This exercise calls for every line of the listing below that contains the word "section".

Segment Open

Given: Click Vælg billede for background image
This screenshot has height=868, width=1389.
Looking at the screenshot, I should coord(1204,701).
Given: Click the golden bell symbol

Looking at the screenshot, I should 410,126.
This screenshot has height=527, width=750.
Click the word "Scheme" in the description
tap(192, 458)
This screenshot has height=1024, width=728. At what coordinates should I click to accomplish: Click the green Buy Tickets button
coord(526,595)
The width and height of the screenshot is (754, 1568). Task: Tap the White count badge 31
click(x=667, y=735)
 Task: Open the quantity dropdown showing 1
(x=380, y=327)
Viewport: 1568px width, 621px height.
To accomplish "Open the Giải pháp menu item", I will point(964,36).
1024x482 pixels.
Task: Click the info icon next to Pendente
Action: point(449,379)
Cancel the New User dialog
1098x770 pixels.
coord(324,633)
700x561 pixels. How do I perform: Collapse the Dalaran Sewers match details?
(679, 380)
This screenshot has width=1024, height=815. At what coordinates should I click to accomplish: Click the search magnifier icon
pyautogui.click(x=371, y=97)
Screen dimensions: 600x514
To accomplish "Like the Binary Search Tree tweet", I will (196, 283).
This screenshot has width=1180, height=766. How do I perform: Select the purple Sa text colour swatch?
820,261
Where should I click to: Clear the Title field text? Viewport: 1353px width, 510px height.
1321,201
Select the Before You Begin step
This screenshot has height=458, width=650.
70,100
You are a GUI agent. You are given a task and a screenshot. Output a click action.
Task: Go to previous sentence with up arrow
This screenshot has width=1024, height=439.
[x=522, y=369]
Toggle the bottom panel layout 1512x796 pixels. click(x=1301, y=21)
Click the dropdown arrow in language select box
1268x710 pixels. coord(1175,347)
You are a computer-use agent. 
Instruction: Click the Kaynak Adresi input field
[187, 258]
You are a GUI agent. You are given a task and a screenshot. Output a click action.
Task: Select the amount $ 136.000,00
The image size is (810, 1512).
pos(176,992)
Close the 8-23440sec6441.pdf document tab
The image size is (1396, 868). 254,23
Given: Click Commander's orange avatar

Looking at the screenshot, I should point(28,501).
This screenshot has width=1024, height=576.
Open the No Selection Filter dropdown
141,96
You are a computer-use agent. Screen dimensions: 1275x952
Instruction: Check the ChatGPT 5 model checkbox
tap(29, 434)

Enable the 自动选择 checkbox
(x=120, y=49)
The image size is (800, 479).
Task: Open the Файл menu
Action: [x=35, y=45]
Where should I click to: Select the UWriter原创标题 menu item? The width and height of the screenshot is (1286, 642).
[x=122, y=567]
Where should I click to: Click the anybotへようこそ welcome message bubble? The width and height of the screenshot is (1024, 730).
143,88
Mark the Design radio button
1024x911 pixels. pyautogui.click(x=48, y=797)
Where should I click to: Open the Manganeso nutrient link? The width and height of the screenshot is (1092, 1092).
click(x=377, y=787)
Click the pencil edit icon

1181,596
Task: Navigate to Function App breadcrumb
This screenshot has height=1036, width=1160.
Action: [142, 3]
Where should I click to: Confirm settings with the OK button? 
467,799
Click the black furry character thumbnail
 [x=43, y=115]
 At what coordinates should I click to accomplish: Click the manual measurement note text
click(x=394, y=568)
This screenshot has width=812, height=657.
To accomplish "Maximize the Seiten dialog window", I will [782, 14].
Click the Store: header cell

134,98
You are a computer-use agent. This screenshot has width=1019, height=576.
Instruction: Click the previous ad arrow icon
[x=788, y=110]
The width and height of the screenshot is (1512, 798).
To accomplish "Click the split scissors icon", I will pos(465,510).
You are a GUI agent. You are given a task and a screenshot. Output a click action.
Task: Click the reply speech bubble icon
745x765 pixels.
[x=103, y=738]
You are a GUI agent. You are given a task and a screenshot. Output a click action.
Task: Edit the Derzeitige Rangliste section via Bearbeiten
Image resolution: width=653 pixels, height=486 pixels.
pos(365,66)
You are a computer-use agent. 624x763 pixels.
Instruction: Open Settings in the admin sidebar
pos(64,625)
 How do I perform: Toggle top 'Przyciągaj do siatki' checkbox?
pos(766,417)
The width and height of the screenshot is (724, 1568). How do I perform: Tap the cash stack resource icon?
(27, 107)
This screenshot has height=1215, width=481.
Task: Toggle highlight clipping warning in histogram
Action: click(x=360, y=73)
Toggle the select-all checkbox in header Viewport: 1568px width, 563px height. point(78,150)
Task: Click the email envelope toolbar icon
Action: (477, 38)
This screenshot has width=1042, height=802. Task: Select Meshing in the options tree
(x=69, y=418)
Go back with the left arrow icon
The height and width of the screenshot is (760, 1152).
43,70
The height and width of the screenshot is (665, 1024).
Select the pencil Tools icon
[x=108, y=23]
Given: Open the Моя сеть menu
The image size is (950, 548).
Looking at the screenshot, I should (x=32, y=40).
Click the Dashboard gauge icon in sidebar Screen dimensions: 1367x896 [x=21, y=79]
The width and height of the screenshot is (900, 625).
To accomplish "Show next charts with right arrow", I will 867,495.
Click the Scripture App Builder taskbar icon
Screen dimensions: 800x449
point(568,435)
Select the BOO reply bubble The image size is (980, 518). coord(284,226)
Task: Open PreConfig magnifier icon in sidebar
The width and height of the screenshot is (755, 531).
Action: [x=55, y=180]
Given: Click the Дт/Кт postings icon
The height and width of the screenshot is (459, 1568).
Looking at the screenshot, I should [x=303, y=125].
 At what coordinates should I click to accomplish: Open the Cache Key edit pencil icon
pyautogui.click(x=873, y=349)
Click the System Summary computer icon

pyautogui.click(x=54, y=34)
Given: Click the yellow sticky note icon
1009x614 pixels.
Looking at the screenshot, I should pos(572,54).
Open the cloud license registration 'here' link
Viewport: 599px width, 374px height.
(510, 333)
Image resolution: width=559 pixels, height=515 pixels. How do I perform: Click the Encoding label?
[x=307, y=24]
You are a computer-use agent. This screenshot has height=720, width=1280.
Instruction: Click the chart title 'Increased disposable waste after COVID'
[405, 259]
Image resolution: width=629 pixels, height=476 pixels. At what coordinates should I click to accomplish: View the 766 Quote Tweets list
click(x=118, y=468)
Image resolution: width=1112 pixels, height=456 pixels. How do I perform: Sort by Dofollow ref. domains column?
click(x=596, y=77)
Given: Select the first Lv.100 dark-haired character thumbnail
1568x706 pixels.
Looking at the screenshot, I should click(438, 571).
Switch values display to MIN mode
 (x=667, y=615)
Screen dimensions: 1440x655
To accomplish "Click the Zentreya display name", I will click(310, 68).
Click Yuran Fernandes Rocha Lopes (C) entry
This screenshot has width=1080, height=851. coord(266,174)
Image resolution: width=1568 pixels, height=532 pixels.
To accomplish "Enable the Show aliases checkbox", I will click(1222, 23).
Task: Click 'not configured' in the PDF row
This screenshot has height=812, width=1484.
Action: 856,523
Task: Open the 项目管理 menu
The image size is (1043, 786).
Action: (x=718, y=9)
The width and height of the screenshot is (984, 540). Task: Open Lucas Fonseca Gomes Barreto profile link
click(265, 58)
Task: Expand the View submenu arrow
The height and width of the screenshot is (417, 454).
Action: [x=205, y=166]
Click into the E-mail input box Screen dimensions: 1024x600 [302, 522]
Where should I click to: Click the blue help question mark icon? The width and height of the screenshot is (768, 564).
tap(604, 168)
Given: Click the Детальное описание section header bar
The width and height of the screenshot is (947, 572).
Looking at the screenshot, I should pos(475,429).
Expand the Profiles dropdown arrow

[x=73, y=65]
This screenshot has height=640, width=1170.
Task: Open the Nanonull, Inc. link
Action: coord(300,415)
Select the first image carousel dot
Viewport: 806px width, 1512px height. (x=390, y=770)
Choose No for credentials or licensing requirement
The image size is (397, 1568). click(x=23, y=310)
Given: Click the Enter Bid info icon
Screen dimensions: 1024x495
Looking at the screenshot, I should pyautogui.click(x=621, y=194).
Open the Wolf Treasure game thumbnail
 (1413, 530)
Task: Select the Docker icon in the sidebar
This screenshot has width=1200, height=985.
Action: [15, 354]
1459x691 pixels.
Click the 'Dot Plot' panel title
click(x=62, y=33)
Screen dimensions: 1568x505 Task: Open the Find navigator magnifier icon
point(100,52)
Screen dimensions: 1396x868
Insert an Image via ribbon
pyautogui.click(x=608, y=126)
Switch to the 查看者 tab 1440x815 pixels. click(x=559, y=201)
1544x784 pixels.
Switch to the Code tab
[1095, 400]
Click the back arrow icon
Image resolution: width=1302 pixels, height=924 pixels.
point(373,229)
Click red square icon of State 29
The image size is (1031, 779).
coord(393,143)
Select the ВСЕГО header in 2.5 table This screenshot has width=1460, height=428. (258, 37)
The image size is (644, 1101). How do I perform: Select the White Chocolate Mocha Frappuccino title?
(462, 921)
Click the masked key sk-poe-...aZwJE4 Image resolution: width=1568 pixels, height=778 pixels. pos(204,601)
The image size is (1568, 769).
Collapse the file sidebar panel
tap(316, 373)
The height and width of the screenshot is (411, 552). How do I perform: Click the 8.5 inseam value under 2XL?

Segment Closed

TASK RESPONSE
Task: Edit the Derzeitige Rangliste section via Bearbeiten
Given: Click the Детальное описание section header bar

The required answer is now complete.